In the letter Dr Vishal Sharma, the chairman of the consultants’ committee, said the BMA has always been clear that “strikes could be avoided if the Government was to present us with a credible offer that we could put to our members.”
Speaking on BBC Radio 4’s Today programme on Tuesday, Dr Sharma said rather than looking at legislation on minimum service levels, the Government should be “stopping strikes in the first place”.
He added: “This has happened because the NHS staff across across the whole sector are really demoralised, they’re really burnt out and they’ve been forced into taking strike action.”
He said consultants wanted an above-inflation pay award for this year, which in April was running about 11%.
“That’s a very similar amount to what was offered to doctors in Scotland and it shows it’s absolutely possible to actually do that, if there’s the right political will,” he added.
Asked about whether strikes would now be a regular feature in the NHS, he said: “That’s a situation that nobody wants and we’ve been really flexible with Government about trying to work through different ways that this could be could be structured, in different ways that it could actually be sort of met within our total pay bill.
“But if the Government are not willing to sort of even entertain this, then our members have been really clear that we need to keep taking a stand and keep taking action.”
He said the growing NHS waiting lists “have not been caused by the strikes” and “were going up well before the pandemic”.
He said this had led to “huge pressure on the whole NHS workforce”, adding that “the consultant workforce is absolutely burnt out” and struggling to recruit.
Meanwhile the NHS Confederation, which represents all NHS organisations, said increasing numbers of patients, including cancer patients, are seeing their appointments rescheduled more than once due to strikes.

Data listing>
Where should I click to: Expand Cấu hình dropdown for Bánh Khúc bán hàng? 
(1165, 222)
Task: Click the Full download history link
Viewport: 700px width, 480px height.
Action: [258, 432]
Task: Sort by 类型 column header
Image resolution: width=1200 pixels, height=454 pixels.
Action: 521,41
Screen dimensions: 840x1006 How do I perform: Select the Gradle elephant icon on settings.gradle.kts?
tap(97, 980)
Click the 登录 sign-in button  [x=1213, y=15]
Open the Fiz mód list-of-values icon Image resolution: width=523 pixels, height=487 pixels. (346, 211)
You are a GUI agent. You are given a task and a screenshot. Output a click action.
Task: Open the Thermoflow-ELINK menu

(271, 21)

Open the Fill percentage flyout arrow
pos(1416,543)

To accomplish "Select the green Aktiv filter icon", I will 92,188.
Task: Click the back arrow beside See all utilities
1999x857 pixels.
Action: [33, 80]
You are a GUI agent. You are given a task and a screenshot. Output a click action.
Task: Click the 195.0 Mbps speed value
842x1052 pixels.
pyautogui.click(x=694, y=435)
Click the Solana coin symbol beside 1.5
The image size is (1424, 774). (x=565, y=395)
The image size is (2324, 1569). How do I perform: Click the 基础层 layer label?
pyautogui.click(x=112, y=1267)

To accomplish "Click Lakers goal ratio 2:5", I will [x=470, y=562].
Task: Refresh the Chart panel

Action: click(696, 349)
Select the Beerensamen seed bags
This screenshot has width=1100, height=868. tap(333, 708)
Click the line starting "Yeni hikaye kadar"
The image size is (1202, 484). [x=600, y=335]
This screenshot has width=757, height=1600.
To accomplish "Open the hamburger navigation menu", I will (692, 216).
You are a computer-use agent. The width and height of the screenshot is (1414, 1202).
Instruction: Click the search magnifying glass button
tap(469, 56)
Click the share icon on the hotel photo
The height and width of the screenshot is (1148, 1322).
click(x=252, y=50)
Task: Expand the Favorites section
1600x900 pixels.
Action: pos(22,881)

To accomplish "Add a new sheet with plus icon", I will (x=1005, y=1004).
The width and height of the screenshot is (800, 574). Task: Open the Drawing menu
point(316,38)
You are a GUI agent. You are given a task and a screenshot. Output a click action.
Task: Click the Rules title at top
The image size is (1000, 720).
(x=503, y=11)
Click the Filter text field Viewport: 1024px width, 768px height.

Prompt 1>
Please reproduce word for word the stretch of the NHS strike excerpt from "He said this" through "struggling to recruit.".
Prompt 2>
Carry on writing the NHS strike excerpt from the point where it stops.
The rows have no connection to the NHS strike excerpt.

Result 1>
He said this had led to “huge pressure on the whole NHS workforce”, adding that “the consultant workforce is absolutely burnt out” and struggling to recruit.

Result 2>
Matthew Taylor, chief executive of the organisation, said: “This is likely to be the biggest walkout the NHS has ever seen, will cause serious disruption, and put patients at the highest level of risk in living memory.
“Leaders are concerned that this dangerous situation is being underestimated by the Government, telling us that this feels much different and more complex than previous strikes, with most reporting greater difficulties in rota planning and having to cancel huge numbers of elective operations and appointments in advance.”
Saffron Cordery, deputy chief executive of NHS Providers, said the proposed minimum service levels announced by the Government risk “worsening industrial relations at a time when we need Government and unions to get around the table and enter into talks to avert further escalation and disruption to patient care”.
She added: “This legislation, as well as the consultation announced, doesn’t address any of the issues underlying current strike action, including dissatisfaction with pay and working conditions.”
Ms Cordery was asked on Sky News on Tuesday whether there could be deaths as a result of strikes.
She said: “I think it’s very difficult to say whether there will be deaths. I think what we do know is trusts and their staff really go the extra mile in order to put in place the measures to keep those who are most at risk safe.
“But I think what we also know is that we are coming close to the point of patient harm and of risking the safety of patients, not just because of the strike action but the ongoing cumulative impact of industrial action – so the continuous rescheduling of appointments, not getting through those very long waiting lists quickly enough, not seeing people quickly enough.”
Ms Cordery said, however, the “waiting list really jumped up during Covid and it was already rising before Covid, so this isn’t just about industrial action”.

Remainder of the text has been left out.